COMORES - Le fameux choix des Mahorais et la campagne électorale

La question de l’île de Mayotte occupe une place de choix dans la campagne électorale des élections harmonisées du 7 novembre et 26 décembre 2010. Tous les candidats se prononcent sur l’avenir cette île de Mayotte, á laquelle échoit la tournante de la présidence de l’Union, après Mwali. En effet, la loi relative aux conditions d’éligibilité du Président de l’Union et aux modalités d’application de l’article 13 de la Constitution dispose que la présidence de l’Union est tournante et qu’au terme des mandats exercés par Ngazidja, Ndzuwani, et Mwali, le tout reviendra á Maoré.

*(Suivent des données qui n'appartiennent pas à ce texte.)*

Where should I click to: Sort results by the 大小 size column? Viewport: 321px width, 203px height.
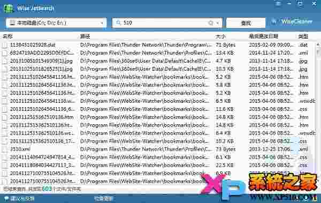(x=220, y=36)
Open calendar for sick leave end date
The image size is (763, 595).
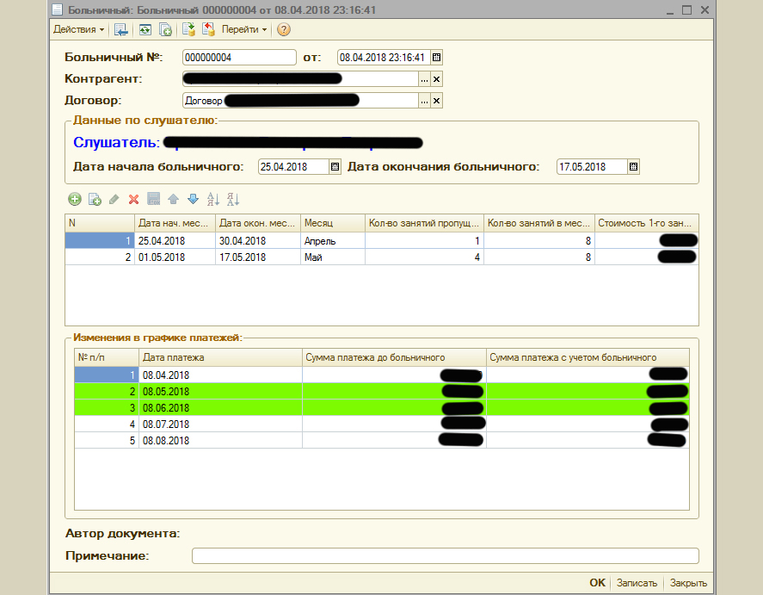point(634,167)
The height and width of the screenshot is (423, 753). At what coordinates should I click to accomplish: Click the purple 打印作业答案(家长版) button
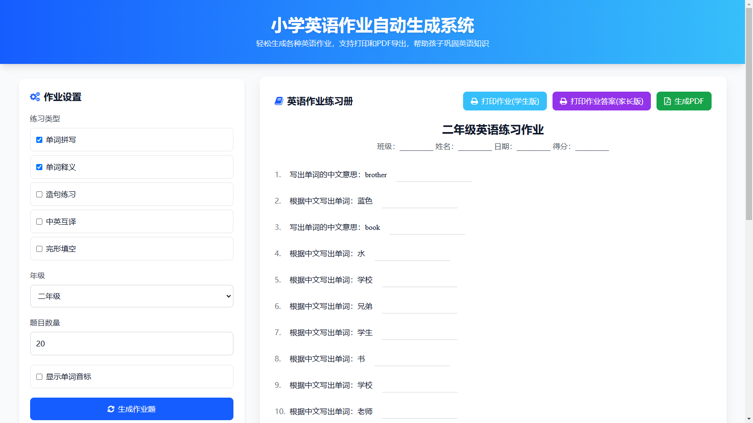point(601,101)
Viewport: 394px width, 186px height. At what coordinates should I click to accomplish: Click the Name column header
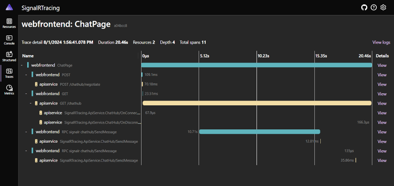click(x=28, y=56)
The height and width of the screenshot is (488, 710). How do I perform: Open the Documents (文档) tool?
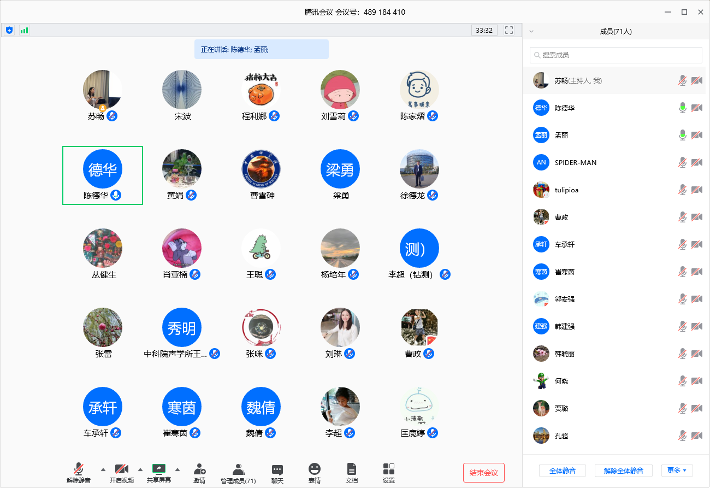tap(352, 469)
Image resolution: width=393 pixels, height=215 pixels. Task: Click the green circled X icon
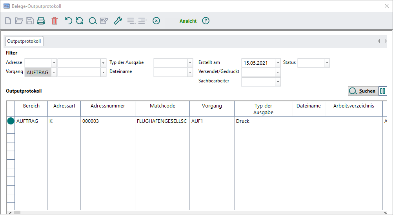click(x=156, y=21)
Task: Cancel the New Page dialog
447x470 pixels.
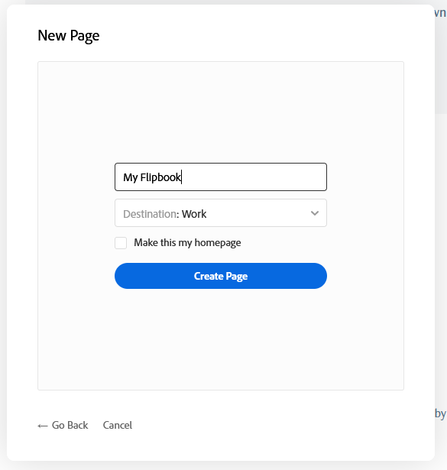Action: pyautogui.click(x=118, y=425)
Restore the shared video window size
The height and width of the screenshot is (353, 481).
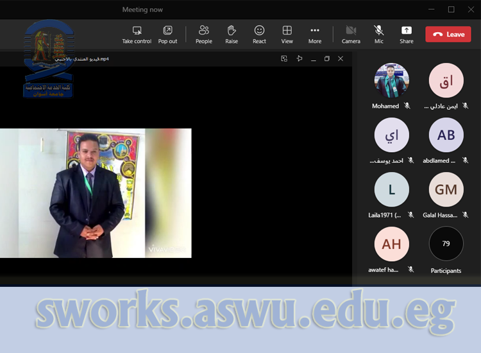pyautogui.click(x=326, y=59)
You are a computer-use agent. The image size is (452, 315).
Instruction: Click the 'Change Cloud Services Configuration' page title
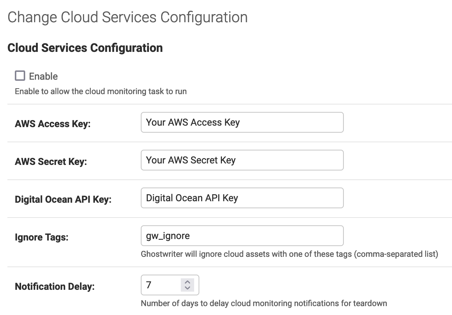tap(127, 17)
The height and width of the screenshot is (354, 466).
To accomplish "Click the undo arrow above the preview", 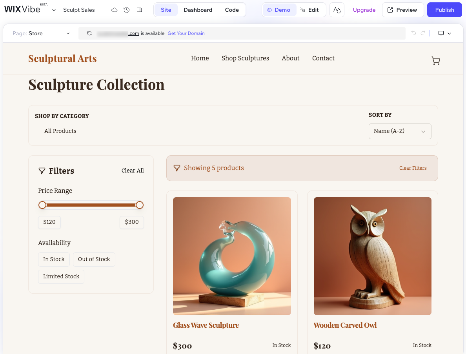I will coord(414,33).
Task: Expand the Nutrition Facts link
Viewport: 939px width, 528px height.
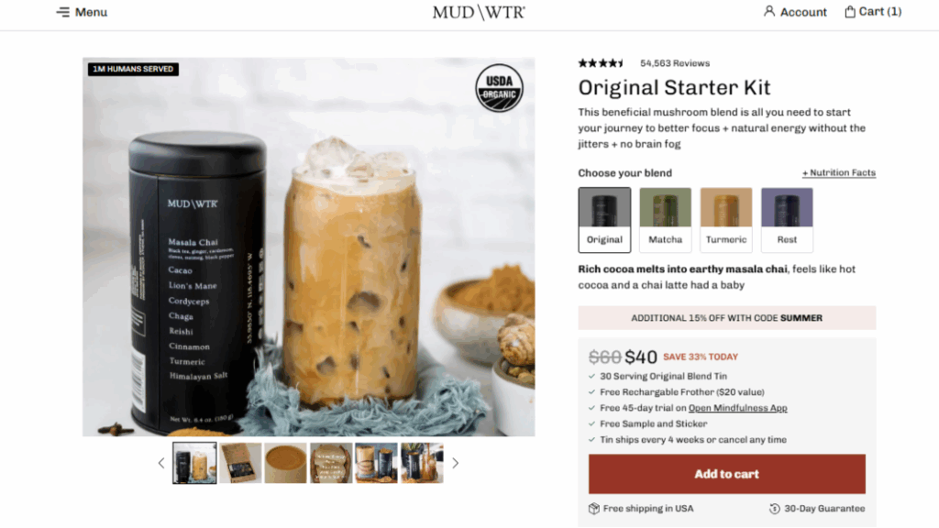Action: (839, 172)
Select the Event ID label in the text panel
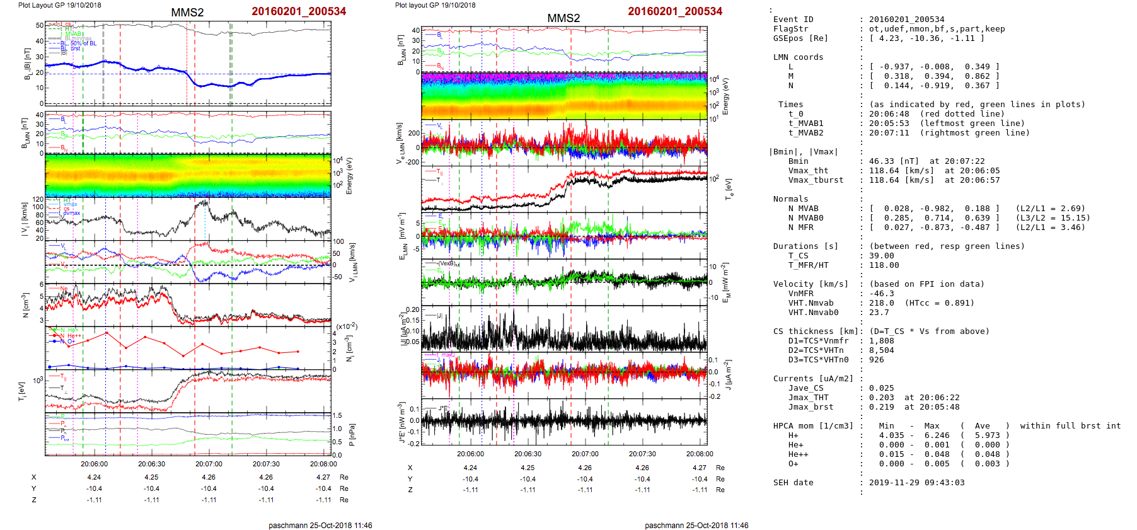The height and width of the screenshot is (530, 1137). 793,20
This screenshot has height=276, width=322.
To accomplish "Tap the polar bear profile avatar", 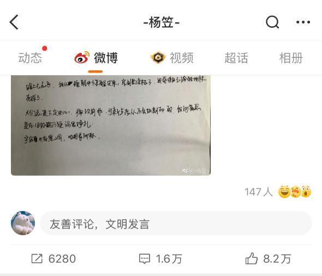I will (23, 223).
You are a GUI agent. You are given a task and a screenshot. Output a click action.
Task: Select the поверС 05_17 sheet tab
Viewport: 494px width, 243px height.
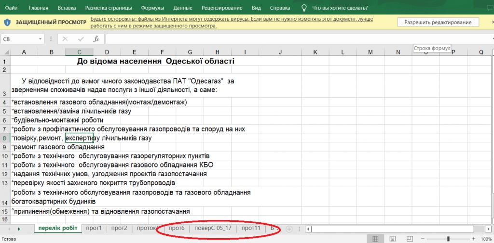pos(212,228)
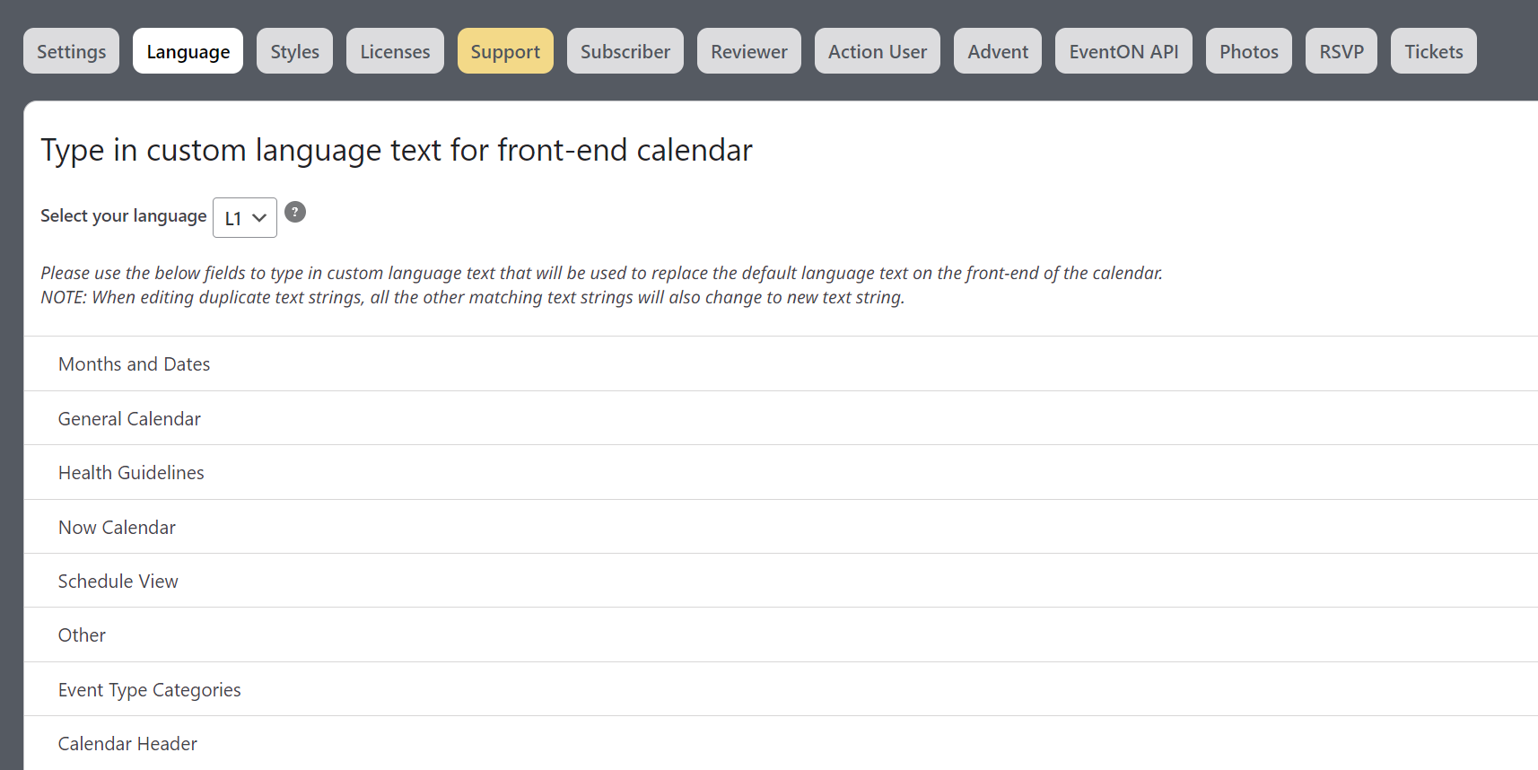Go to the Tickets tab

tap(1434, 51)
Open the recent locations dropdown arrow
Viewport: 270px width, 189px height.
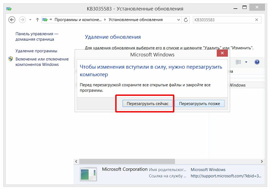click(30, 20)
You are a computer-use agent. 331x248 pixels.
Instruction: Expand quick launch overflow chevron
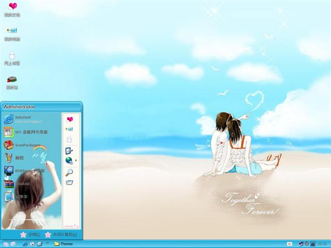coord(48,243)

Le débat sur Mayotte, tourne autour du « fameux choix des mahorais » effectué en 1974 lors de la consultation du 22 décembre 1974. Des candidats á l’élection présidentielle, demandent sans scrupule de reconnaitre « le choix des mahorais ». D’autres intellectuels appuient cette thèse et plaident pour la reconnaissance du « choix des mahorais » et fustigent tous ceux et celles qui ne tiennent pas compte de ce choix et qui n’auraient pas les pieds sur terre, notamment les journalistes d’Al Watwan. A leurs yeux, la solution viendra non pas des Nation Unies, mais des mahorais, qui viennent justement à travers leurs élus du Conseil Général de voter un v½u réclamant le maintien du « visa Balladur »lors de sa séance du 25 octobre 2010, un visa qui est à Lire la suite de cette entrée »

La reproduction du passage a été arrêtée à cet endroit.